Savunma Mekanizmaları ve Günlük Yaşamdaki Yansımaları
Hepimiz zaman zaman zorlayıcı duygularla, stresle veya içsel çatışmalarla karşılaşırız. Bu durumlar karşısında zihnimiz, bizi bu hoş olmayan deneyimlerden korumak için çeşitli stratejiler geliştirir. Psikolojide bu stratejilere “savunma mekanizmaları” denir. Sigmund Freud’un kızı Anna Freud tarafından detaylandırılıp sistematik bir şekilde organize edilen bu kavramlar, bilinçdışı süreçler aracılığıyla kaygıyı ve stresi azaltmamıza ve benlik bütünlüğümüzü korumamıza yardımcı olur. Ancak, bazen bu kalkanlar, farkında olmadan günlük yaşamımızı ve ilişkilerimizi olumsuz etkileyebilir.

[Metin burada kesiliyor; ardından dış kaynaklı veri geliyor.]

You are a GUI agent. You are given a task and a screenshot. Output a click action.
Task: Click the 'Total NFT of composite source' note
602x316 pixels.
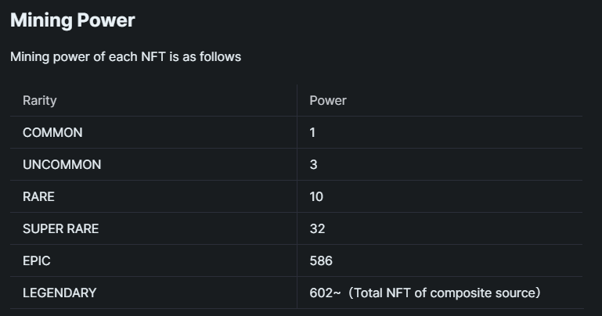445,293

Savunma Mekanizmaları Neden Var?
Savunma mekanizmalarının temel amacı, benliğimizi kaygı, stres, suçluluk, utanç veya çatışma gibi tehdit edici duygulardan korumaktır. Bu mekanizmalar çoğunlukla bilinçdışı işler, yani onları kullandığımızın farkında olmayız. Aslında bunlar, zihinde bir tür “acil durum planı şeklinde işler. Problemlere geçici çözümler getirirler fakat kesin çözüm getirmezler. Sürekli veya sağlıksız bir şekilde kullanıldığında ise gerçeklikle aramızda bir bariyer oluşturarak psikolojik problemlere zemin hazırlayabilirler.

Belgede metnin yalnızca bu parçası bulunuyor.